Monday, August 13, 2007

US Supreme Court Law Clerks: Part II

How much power do law clerks really have? The question is quite interesting given the fact that the justices who sit on the Court do have the power to "say what the law is." How much say do law clerks having in creating the law of the land?

FindLaw's Edward Lazarus (who used to clerk for Justice Blackmun--shown above with his family) thinks that there is some evidence that law clerks do participate too much in the writing of opinions that are issued by the Court. In his article he writes that this level of involvement may also not be good. He says, "After all, clerks - typically in their twenties or at the latest, early thirties - do not have the experience of the Justices, or the judgment that comes with it.
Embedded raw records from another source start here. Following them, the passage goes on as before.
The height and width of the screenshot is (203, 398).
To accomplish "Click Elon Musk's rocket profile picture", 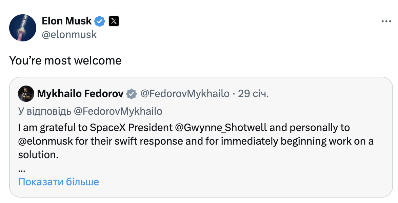I will pos(23,28).
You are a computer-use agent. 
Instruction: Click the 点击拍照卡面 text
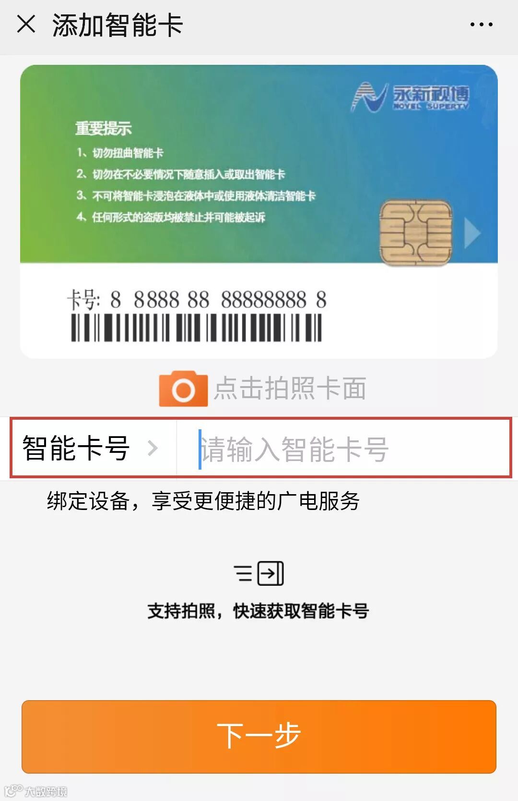click(x=290, y=388)
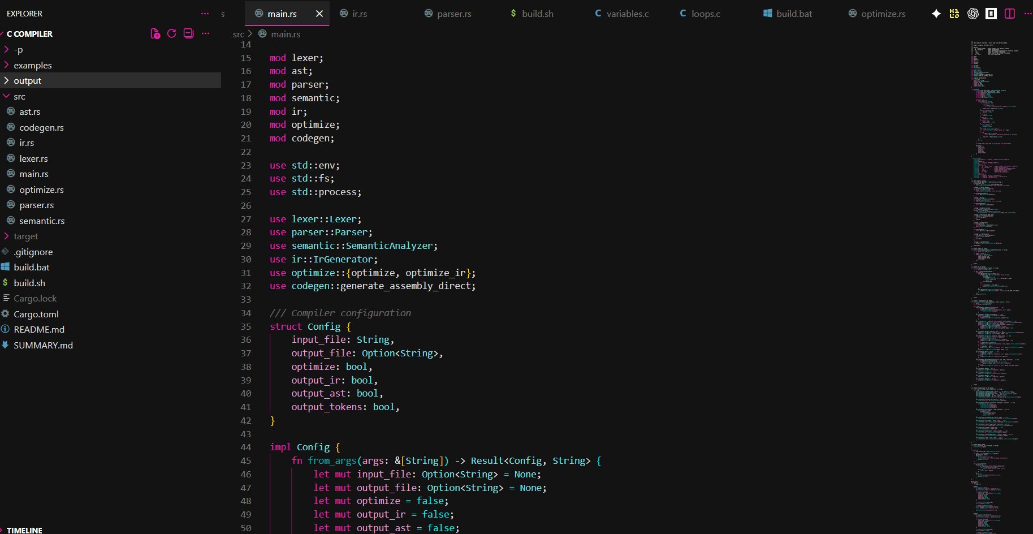Open codegen.rs from the file tree

(41, 128)
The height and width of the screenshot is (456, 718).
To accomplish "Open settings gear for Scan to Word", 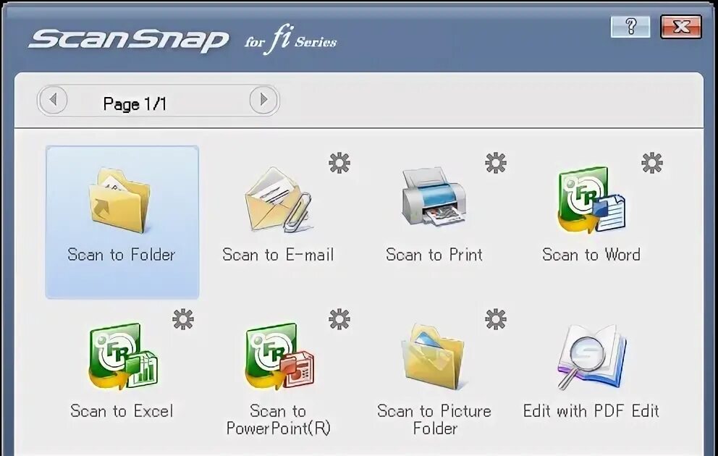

Nor, of course, were they nominated, vetted, and confirmed."

His whole article can be found at the link above or below in full:

Is Too Much of the Justices' Work Delegated to Their Law Clerks?

On a parallel track, a growing number of Court watchers have started to criticize the justices for the way they go about their work - and, in particular, the degree to which they have delegated the Court's work to a bureaucracy of young law clerks.

The debate on this subject heated up last year when Pulitzer-Prize-winning historian David Garrow accused Justice Harry Blackmun of being the most irresponsible justice ever because, according to Garrow's analysis of Blackmun's papers, Blackmun delegated a very substantial part of his opinion-writing to his clerks. (Full disclosure: I myself was once one of Blackmun's clerks.)

Meanwhile, two new political science books have thrown gas on the fire by arguing that Blackmun was by no means aberrational in his approach. Instead, they conclude -- based on extensive empirical study -- that almost all the justices relegate opinion drafting to their clerks. Moreover, these books claim, a fair number of the justices are fairly light editors of the drafts the clerks produce.

Critics ought to be remember, though, that even if this is true to some extent, the clerks are usually drafting according to the Justices' specific instructions, and subsequent to their deliberations with colleagues - and thus, they are still carrying out the Justices' visions. By and large, clerks are like apprentice architects filling in the boss's blueprint.

Still, it was not always thus. Decades ago, Justice Louis Brandeis famously remarked that the justices earned their high reputation in significant part because they were the only officials in Washington who genuinely did basically all of their own work. Then, it seems, Justices were both architects and apprentices.

A number of prominent commentators have started pining for the days when Brandeis's observation was still accurate. Reviewing the two books on law clerks, Judge Richard Posner, perhaps the smartest judge in the country, argues that the growth of the clerk bureaucracy has done nothing to advance the quality of Supreme Court opinions or decision-making; in fact, he suggests, it's just the opposite, and quality has diminished as clerk involvement has grown. After all, clerks - typically in their twenties or at the latest, early thirties - do not have the experience of the Justices, or the judgment that comes with it. Nor, of course, were they nominated, vetted, and confirmed.

It's not as shocking as it might sound, then, that two other well-respected Court followers, Stuart Taylor and Ben Wittes, have gone so far as to propose that the whole institution of Supreme Court law clerks - the hotshot recent law grades for whom clerking is a ticket to the legal elite - be abolished. In their view, the justices of the current era have unforgivably abdicated their most important responsibility - namely, crafting the specifics of the arguments that support and justify the nation's most important legal decisions.

In reality, the whole system of law clerking is far too entrenched for Taylor's and Wittes's suggestion to gain much traction. And I doubt that such a wholesale approach would be a good idea anyway. Law clerks, when deployed as they ought to be, perform all kinds of salutary functions, including bringing energy and new ideas into an otherwise exceedingly insular institution.

But as is true of all Swiftian "modest proposals," the Taylor/Wittes idea of doing away with law clerks entirely does raise important questions about the Court's functioning. How engaged are the individual justices in the crafting of the particular language used in their opinions? And if they're not very engaged at all, how much sense does it make for the lower courts to closely parse their every word choice? Does the clerk bureaucracy allow justices to stay on the Court long after their prime has passed? Has the proliferation of law clerks improved the Court's work and, if not, why not? Are there ways the use of law clerks could be reformed, but not abolished?